Power puncher Gilberto Ramirez (23-0, 19 KOs), a 21-year-old middleweight from Mazatlan, Mexico, will take on Florida’s Marcus Upshaw (14-7-2, 6 KOs) on Saturday night on Televisa and FOX Deportes in the United States from El Teatro del Pueblo in Puebla, Mexico.

Promoted by Golden Boy and Canelo Promotions, the show will also feature Mexican super middleweight Marco Antonio Periban (18-0, 12 KOs) against countryman Franciso “Panchito” Sierra (25-6-1, 22 KOs).



Showtime’s intimate documentary All Access: Cotto vs.

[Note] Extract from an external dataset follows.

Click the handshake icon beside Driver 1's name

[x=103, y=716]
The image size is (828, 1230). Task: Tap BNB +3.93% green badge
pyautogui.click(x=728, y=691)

Trout will debut on Friday, giving viewers a look into the lives of junior middleweight contender Austin Trout and four-time, three-division titlewinner Miguel Cotto in advance of their network-televised clash on Dec. 1 from New York’s Madison Square Garden.

Click here for a preview video

The first of two episodes of All Access will air on Friday at 10:30 p.m. ET/PT, as Trout (25-0, 14 knockouts) prepares to take on Cotto (37-2, 30 KOs) in New York, where the Puerto Rican challenger has never lost and is an overwhelming favorite among local fans.



Middleweights Joey “Twinkle Fingers” Hernandez and James “Shotgun” Winchester got into a shoving match at Thursday’s weigh-in for Friday night’s clash at Gulfstream Park in Hallandale Beach, Fla.

Aftter weighing in at 156 and 155 3/4, respectively, tempers flared between Hernandez (22-1-1, 13 KOs) and Winchester (15-5, 5 KOs), the latter of whom had called Hernandez “Twinkle Toes” during an interview on Wednesday.

Promoted by Don King, The ShoBox: The New Generation card will be headlined by Miami lightweight Angelo Santana (13-0, 10 KOs), a 24-year-old southpaw from Cuba who will be after his seventh consecutive knockout victory against Juan “Johnny” Garcia (13-0, 8 KOs).

Garcia weighed 133 3/4, while Santana was 1 3/4 over and given two hours to make weight.


Russian light heavyweight Sergey Kovalev (19-0-1, 17 KOs), of Ft. Lauderdale, Fla., who is 7-0-1, with seven stoppage victories in his past eight fights, will meet southpaw contender Gabriel Campillo (21-4-1, 8 KOs), of Madrid, Spain, on Jan. 19 on NBC Sports Network’s popular “Fight Night” series.

In his last fight in February, Campillo lost a controversial Showtime-televised split-decision to IBF beltholder Tavoris Cloud.